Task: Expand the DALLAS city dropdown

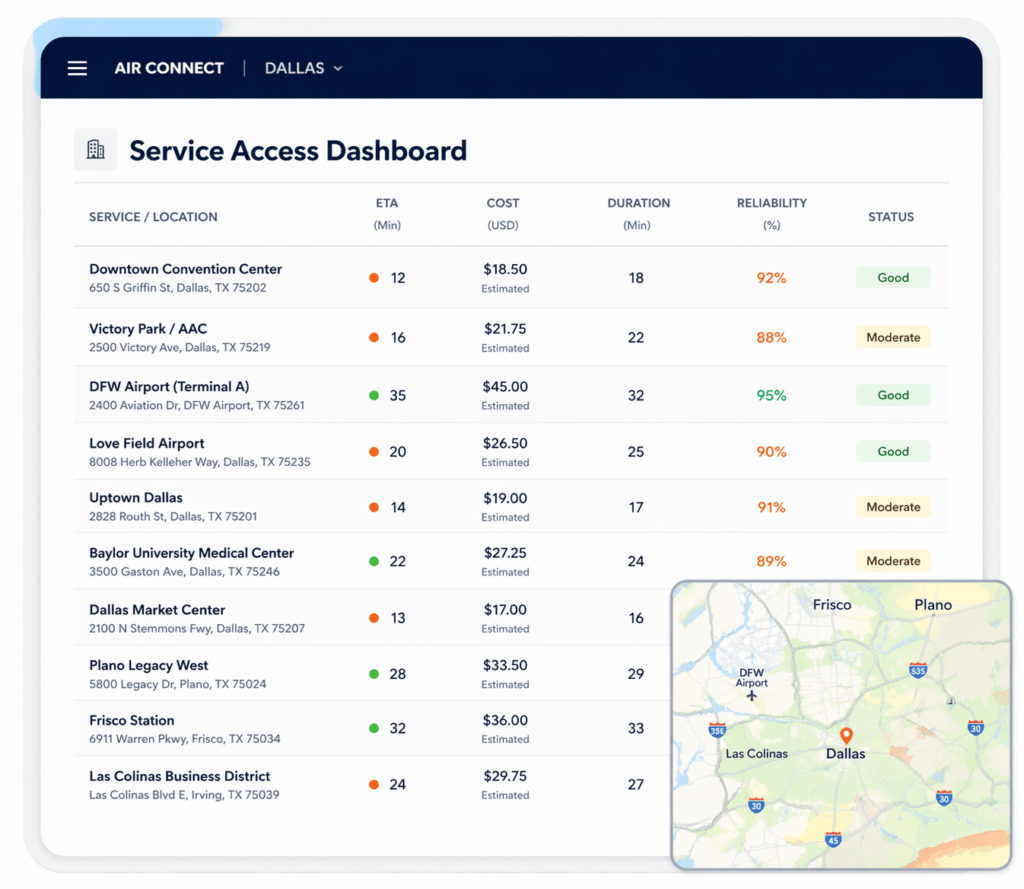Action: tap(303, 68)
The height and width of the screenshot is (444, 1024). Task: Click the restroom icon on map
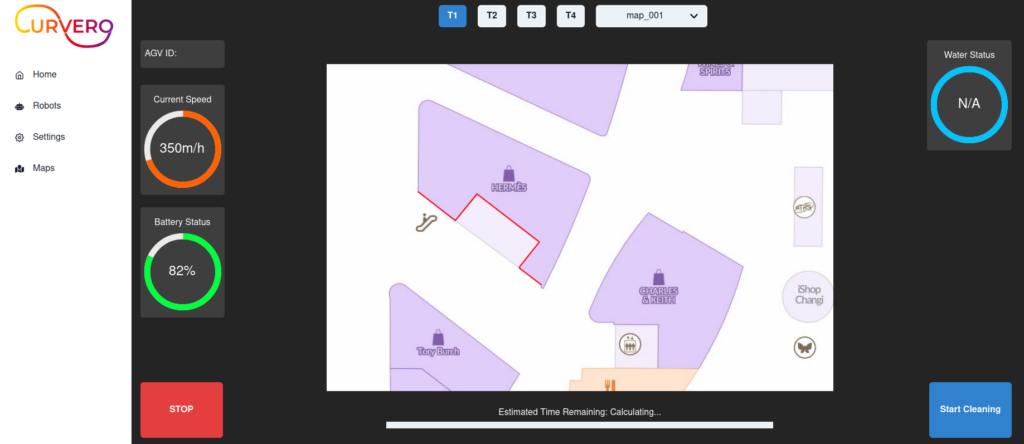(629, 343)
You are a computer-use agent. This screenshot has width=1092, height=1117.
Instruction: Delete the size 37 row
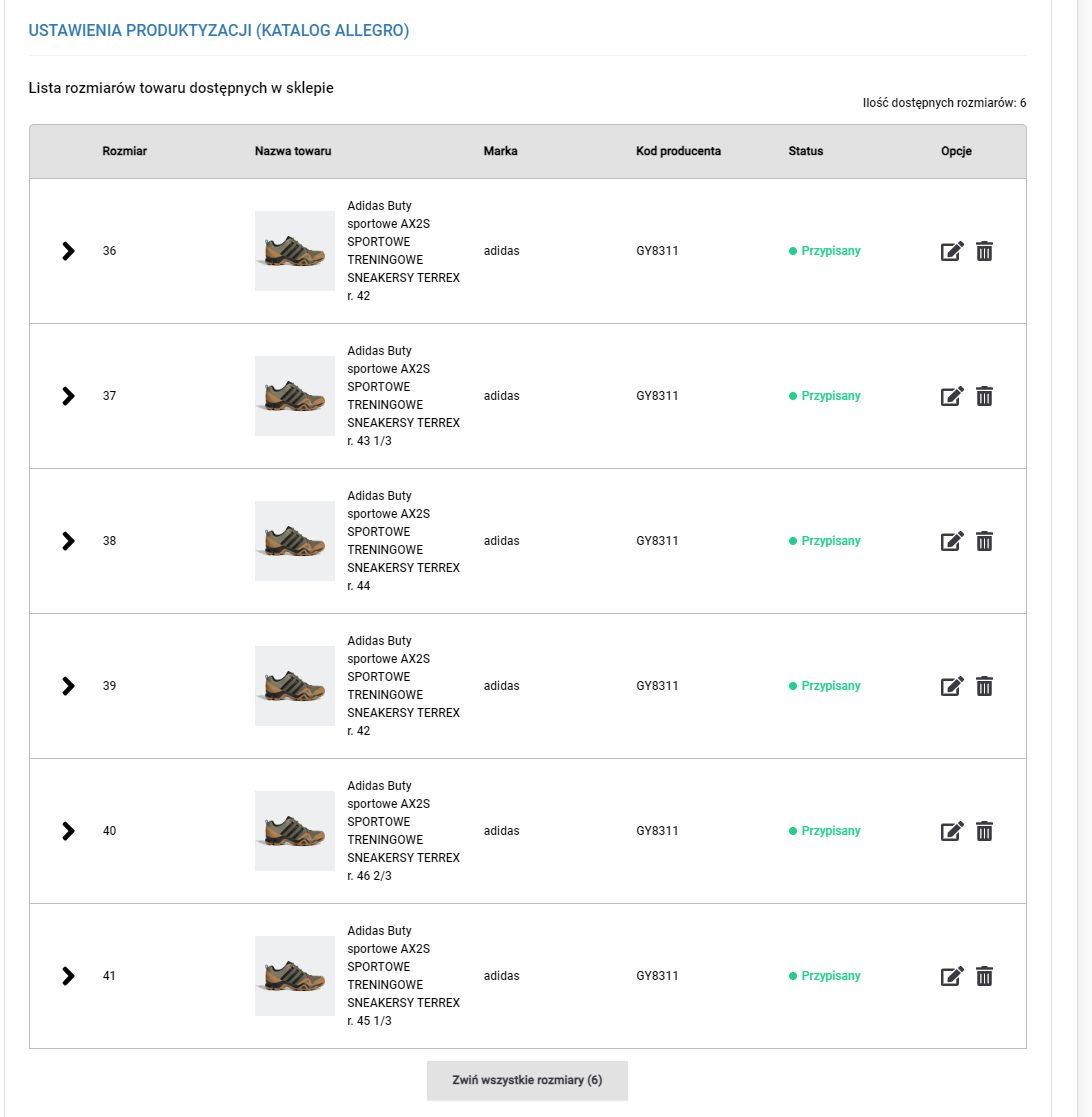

**Exercise details**
Print all the lines above exactly as they are, but without the pictures.

**Output for this task**
Task: Expand the DALLAS city dropdown

Action: tap(303, 68)
The height and width of the screenshot is (444, 1024). Task: Click the restroom icon on map
(629, 343)
You are a computer-use agent. This screenshot has width=1092, height=1117.
Instruction: Delete the size 37 row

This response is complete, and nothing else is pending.